Homestead as an Exempt Asset for Medicaid Eligibility
Medicaid long-term care eligibility requires that an applicant own no more than approximately $2,000 in countable assets. The applicant’s primary residence is generally treated as an exempt (non-countable) asset, meaning Medicaid does not include its value when calculating whether the applicant meets the asset threshold. This exemption allows a person to qualify for Medicaid nursing home benefits without selling their home.
The exemption is automatic if the applicant’s spouse, a child under age 21, or a blind or permanently disabled child of any age lives in the home. In those circumstances, there is no limit on the home’s value for Medicaid eligibility purposes.

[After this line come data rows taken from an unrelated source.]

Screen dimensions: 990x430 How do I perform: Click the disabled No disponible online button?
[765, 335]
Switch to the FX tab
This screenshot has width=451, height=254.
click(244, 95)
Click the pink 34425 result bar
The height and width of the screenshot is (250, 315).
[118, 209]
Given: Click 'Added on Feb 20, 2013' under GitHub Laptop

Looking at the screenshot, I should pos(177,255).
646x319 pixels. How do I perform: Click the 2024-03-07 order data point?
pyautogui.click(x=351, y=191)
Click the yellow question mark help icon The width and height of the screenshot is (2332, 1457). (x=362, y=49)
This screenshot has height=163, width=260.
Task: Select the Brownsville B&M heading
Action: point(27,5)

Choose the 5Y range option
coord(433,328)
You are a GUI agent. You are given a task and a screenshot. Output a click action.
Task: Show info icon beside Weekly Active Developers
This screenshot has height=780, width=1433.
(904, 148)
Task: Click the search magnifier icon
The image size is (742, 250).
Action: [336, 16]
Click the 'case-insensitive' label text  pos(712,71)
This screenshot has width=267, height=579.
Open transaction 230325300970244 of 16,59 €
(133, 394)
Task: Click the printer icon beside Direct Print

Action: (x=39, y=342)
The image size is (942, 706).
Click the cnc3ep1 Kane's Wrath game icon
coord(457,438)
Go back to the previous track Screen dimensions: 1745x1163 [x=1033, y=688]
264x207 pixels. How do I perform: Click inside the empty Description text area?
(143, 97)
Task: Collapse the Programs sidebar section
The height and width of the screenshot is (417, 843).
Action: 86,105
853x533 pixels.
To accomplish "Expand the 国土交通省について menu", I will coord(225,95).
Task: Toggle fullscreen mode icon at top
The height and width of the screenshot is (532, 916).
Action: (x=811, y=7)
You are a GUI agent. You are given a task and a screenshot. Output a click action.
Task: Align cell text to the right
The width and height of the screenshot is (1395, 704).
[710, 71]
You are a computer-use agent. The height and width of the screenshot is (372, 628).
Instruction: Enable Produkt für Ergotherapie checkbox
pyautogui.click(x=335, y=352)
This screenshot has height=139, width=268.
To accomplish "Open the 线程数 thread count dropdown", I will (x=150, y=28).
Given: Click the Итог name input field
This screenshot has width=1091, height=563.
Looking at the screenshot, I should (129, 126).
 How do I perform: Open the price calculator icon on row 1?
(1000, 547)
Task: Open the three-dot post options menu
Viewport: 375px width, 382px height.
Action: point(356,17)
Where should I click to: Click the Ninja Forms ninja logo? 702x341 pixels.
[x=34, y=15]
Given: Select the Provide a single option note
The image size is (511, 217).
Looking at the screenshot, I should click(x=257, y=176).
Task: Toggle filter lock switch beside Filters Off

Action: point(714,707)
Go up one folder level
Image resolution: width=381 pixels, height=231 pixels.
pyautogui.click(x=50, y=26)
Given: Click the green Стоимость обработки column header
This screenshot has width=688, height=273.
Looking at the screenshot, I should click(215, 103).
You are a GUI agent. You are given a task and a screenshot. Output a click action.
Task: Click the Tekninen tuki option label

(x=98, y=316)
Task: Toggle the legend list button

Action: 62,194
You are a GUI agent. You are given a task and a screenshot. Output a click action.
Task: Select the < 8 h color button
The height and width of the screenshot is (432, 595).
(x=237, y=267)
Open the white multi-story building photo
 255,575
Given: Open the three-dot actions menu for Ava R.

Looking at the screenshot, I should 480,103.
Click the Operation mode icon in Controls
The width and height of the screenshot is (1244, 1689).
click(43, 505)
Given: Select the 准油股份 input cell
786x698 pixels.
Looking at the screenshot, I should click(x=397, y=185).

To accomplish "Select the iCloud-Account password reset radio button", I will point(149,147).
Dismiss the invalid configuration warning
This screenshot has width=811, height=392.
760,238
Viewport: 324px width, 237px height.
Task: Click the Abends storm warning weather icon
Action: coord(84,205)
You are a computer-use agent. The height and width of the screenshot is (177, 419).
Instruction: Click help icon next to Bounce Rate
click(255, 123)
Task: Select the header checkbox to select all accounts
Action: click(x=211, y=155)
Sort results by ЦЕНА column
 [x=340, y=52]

If none of those qualifying relatives live in the home, the exemption is still available but subject to a home equity interest limit. The Deficit Reduction Act of 2005 imposed this cap, which is adjusted annually. The limit applies to the applicant’s equity interest in the property, calculated as the home’s current market value minus any outstanding mortgage or other debt. If the applicant’s equity exceeds the limit, the home becomes a countable asset and the applicant may be ineligible for Medicaid long-term care benefits.
This is the critical distinction between the constitutional homestead exemption and Medicaid’s treatment of homestead property. Under the Florida Constitution, homestead creditor protection has no dollar cap. Under Medicaid rules, the exemption is capped for applicants without a qualifying occupant in the home.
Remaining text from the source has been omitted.